Kein Museumskeller, kein Theatersaal, kein Bibliotheksarchiv ist vor ihnen sicher: Die Kulturstrolche sind überall zu finden – vor und hinter den Kulissen. Ziel dieses maßgeblich von der Bürgerstiftung geförderten Projekts ist es, Kindern auf unterschiedlichste Art Brücken zu Kunst, Kultur und Geschichte zu bauen und sie deren ganze Vielfalt erleben zu lassen.

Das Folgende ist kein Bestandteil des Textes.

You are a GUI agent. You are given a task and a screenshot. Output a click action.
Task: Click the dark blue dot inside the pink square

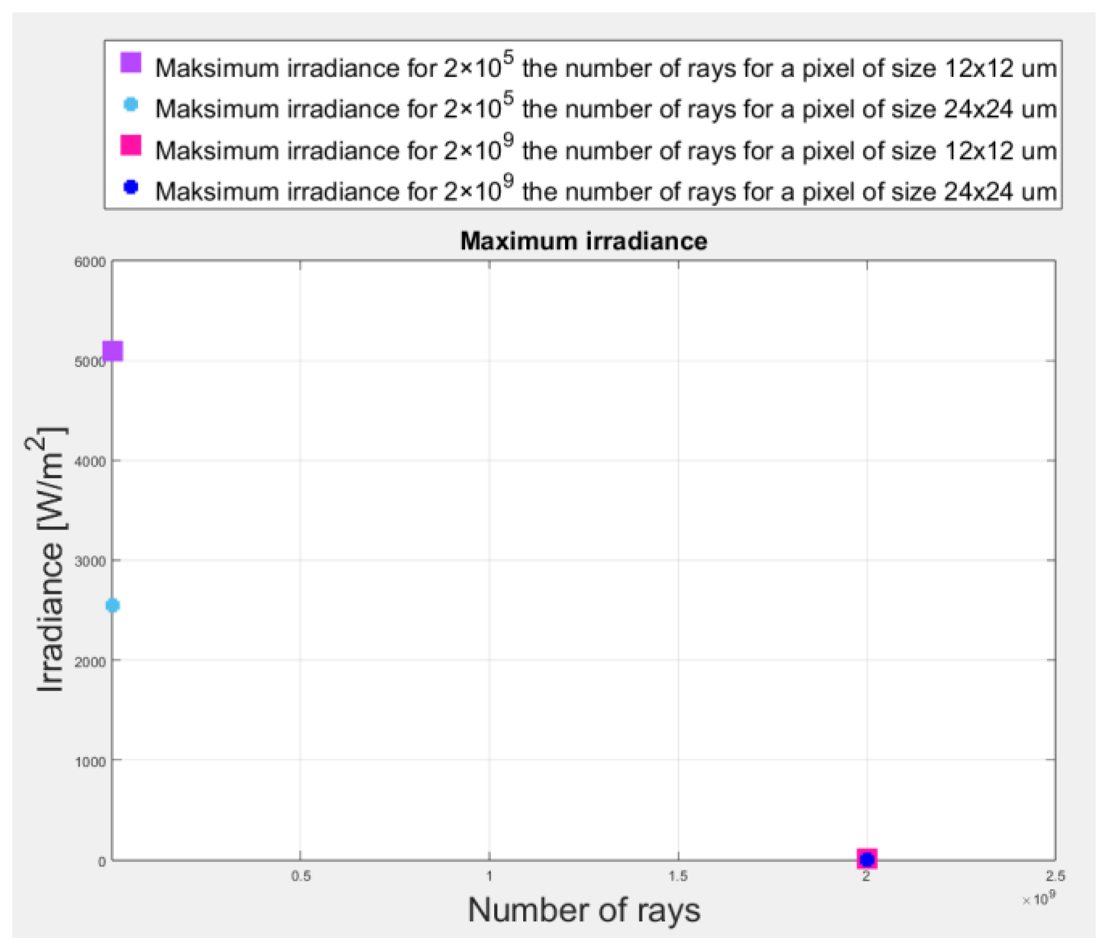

Deshalb gucken Kulturstrolche auch nicht nur zu, sie experimentieren und hinterfragen, interagieren und dokumentieren.
Wer strolcht wo herum?
Das Projekt bietet Zweit-, Dritt- und Viertklässlern unabhängig von ihrem sozialen Hintergrund altersgerecht abgestimmte Angebote. Im Klassenverband oder auch nur in kleinen Gruppen können die Kulturstrolche in aller Ruhe in Begleitung sachkundiger Projektleiter*innen Unbekanntes „beschnuppern“, um sich in den verschiedenen Kultursparten neue Lebenswelten zu erschließen. Aber auch, um Kompetenzen im Umgang mit den kulturellen Einrichtungen zu erwerben. Die Arbeit von und mit Künstlern wiederum regt sie zu eigener Kreativität an. Keine Frage, Kultur mit allen Sinnen zu entdecken bringt Wissen, fördert die Identität und soziale Zugehörigkeit und stärkt Wahrnehmung und Differenzierung. Das macht fit fürs Leben.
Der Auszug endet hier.